Tuesday, May 31, 2011

Waiting For Home...

Let's start the journey. Homeward bound. It may be a figment of my imagination, but I believe the last two months of a deployment are the hardest out of the whole year. Months 1 - 2, you miss him. You're sad a lot, you cry, but you've told yourself you must move on. Besides, everything is new. And while that's sometimes overwhelming, it's also an adventure. You're figuring out (because you have to) how to make things work on your own.
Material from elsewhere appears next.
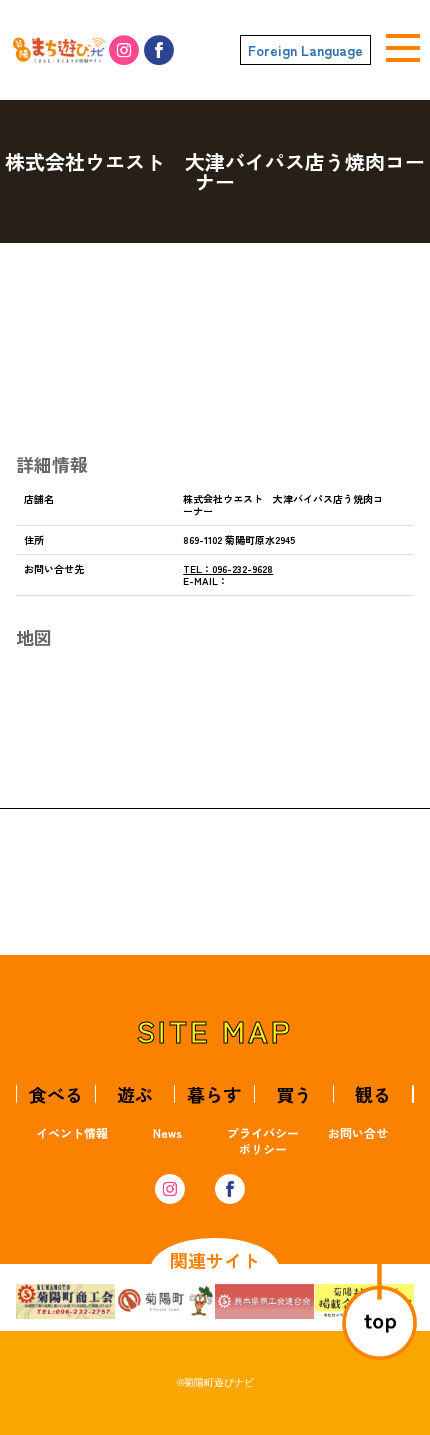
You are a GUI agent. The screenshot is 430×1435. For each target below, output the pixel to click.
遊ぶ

Months 3-10 (could be 9ish, could be 11ish) are the meat of the deployment. In my opinion, they're the easiest. OK, easy is the wrong word. There's nothing easy about anything during a deployment. But they are the most normal of the new normal. The most routine. It's the acceptance phase. You made it through Denial (probably pre-deployment) and you hopefully made it through Anger. You're chillin' in the land of Acceptance. You've adjusted to your new routine, to just you. You're hopefully out exploring and doing things within your new independance. It's not easy, you're not 100% happy. There are highs and lows. Days that you miss him so bad it hurts, holidays, anniversaries, mini-crises that come up and freak you out. But grand scheme of things, I felt settled during the meat of it. I had a decent idea how things would go. But oh, those last two months...

I already don't like deployment. I don't think there is a mil-spouse out there who does. But oh, 'round about month 10, I'm sick and f*cking tired of it. I'm ready for it to be done. I'm utterly and completely over it. Which of course, incites small panic attacks when you realize you're still at about 60 days in your countdown.  Then, you mix in the longing. That little chunk of your mind that says, "You have a whole, long, freaking forever 60 days to go....     you have ONLY 60 DAYS TO GO!!!" It's tantalizingly close and agonisingly far away. And both feelings just get stronger. The closer it gets, the more it feels like the deployment will never end. Excitment battles anger battles anticipation battles frustration.   This tour, I had an event for kids and a Board meeting to plan, both occurring a week apart, sandwiching his return to the States. Good thing, because if I hadn't been that busy, I promise you I would've jumped out of my own skin!

I've heard the guys view that homecoming date with excitement and apprehension, maybe even a little dread. And, if we want to be totally honest we have apprehension too. How have I changed? How has he changed? Will our personalities fit together still? Will our routines? Will our bodies? Which issues will pop up when he comes home? Reintegration isn't easy. The world isn't magically rainbows and puppies because they're home. In fact, in many ways, it's just as tough to deal with them coming home as it was to deal with them leaving. And perhaps that last two months is even more difficult because you're already anticipating that. Either way, you're a ball of emotions best classified as delightfully, frustratingly insane.

Take that 2 months of energy and harnass it. Run. Dive into work. Something. Because it is pent up, and you will go crazy. Know that it's normal. For me anyway..  and take some deep breaths. Don't stress what's coming because it will be another adventure and another ordeal, but you'll get through that too. If nothing else, at least you're 2 months from ending one more chapter, and flipping the page to the next.